- Developed by: Yasushi Akimoto
- Screenplay by: Erika Yoshida
- Directed by: Hayato Kawai Ryō Nishimura
- Starring: Hinatazaka46
- Opening theme: "Seishun no Uma"
- Country of origin: Japan
- Original language: Japanese
- No. of episodes: 10

Production
- Producers: Kazue San'nōmaru Takahisa Mizuta Hirofumi Itō
- Running time: 30 minutes

Original release
- Network: Nippon TV
- Release: 16 January – 19 March 2020

= Dasada (TV series) =

2020 Japanese television series

Dasada (stylized in all-caps) is a Japanese television series starring members of the idol group Hinatazaka46. The show aired on Nippon TV at 1:00 AM to 1:30 AM on Thursdays, and is available on Hulu Japan after it finished airing. The series is the second television drama series starring Hinatazaka46, after Re:Mind.

== Plot ==
High school student Yuria Sada finds out that her parents are at risk of losing their dressmaking shop to debt collectors unless they can repay their 10 million yen debt within six months. Teaming up with fellow classmate and aspiring fashion designer Saori Shinohara, Yuria launches a clothing brand named "Dasada" to repay the debt. Along the way, Saori becomes acquainted with Ochoko, her role model and leader of the girl group Factory, and is forced to face the realities of being a creative professional.

== Cast ==
All active members of Hinatazaka46 make an appearance in the series (Yūka Kageyama and Hiyori Hamagishi were on hiatus during production and did not appear). Major roles include:

- Nao Kosaka as Yuria Sada (佐田ゆりあ): An airheaded second-year student who thinks she looks very cute. Her family owns the Sada Dressmaking Shop.
- Miho Watanabe as Saori Shinohara (篠原沙織): A second-year student in the same class as Yuria. She becomes the designer of Dasada's clothes.
- Kyōko Saitō as Makoto Ogasawara (小笠原真琴): A third-year student and the volleyball club president.
- Shiho Katō as Serena Takatō (高頭せれな): A third-year student who also works as a model under the stage name Serenadé, which makes her popular among her peers.
- Mirei Sasaki as Ichigo Okada (岡田いちご): A second-year student in the same class as Yuria. Her sister Tororo, played by Mao Iguchi, is a gravure idol.
- Kumi Sasaki as Yuriko Tachibana (立花ゆりこ): A second-year student and Yuria's childhood friend.
- Suzuka Tomita as Nanao Hataya (畑屋菜々緒): A second-year student and Yuria's childhood friend.
- Members of the idol group Factory
  - Mei Higashimura as Guinomi (ぐいのみ)
  - Konoka Matsuda as Ochoko (おちょこ)
  - Hina Kawata as Tokkrin (トックリン)
Former AKB48 member Yūka Tano appears as a volleyball club member.

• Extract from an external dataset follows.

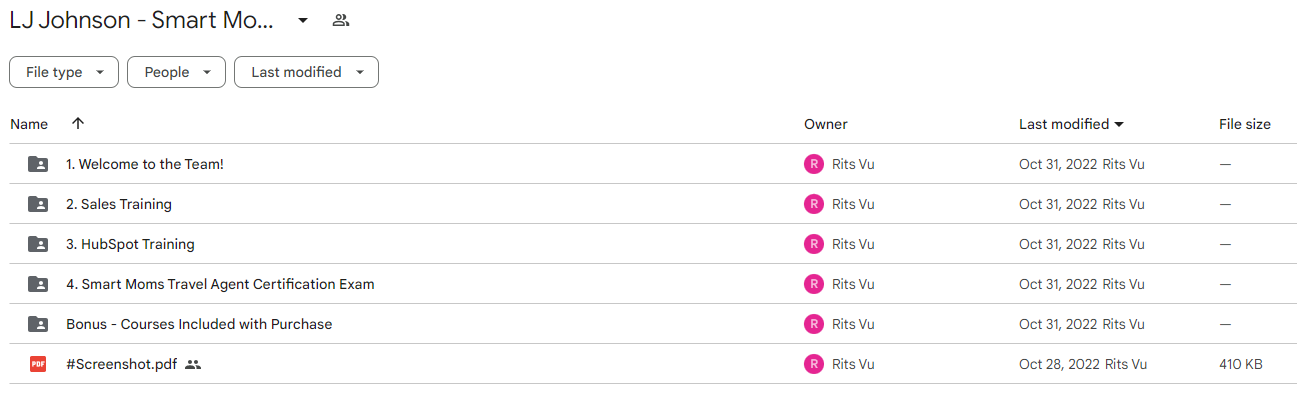Click Rits Vu avatar in #Screenshot.pdf row
The height and width of the screenshot is (404, 1297).
pos(814,364)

== Production and release ==
The fashion brand Dasada was launched in real life and modeled by Hinatazaka46 members at the 30th Tokyo Girls Collection fashion show, held on 29 February 2020 at the Yoyogi National Gymnasium. Due to the COVID-19 pandemic, the fashion show was held via livestreaming only.

The opening theme song, "Seishun no Uma", and the song by in-universe group Factory, "Naze", are both included on Hinatazaka46's 4th single, "Sonna Koto Nai yo".

A re-run of the series with audio commentary by the cast, titled Dasada: Mirai e no Countdown (DASADA〜未来へのカウントダウン〜), was aired from July 2 to September 10.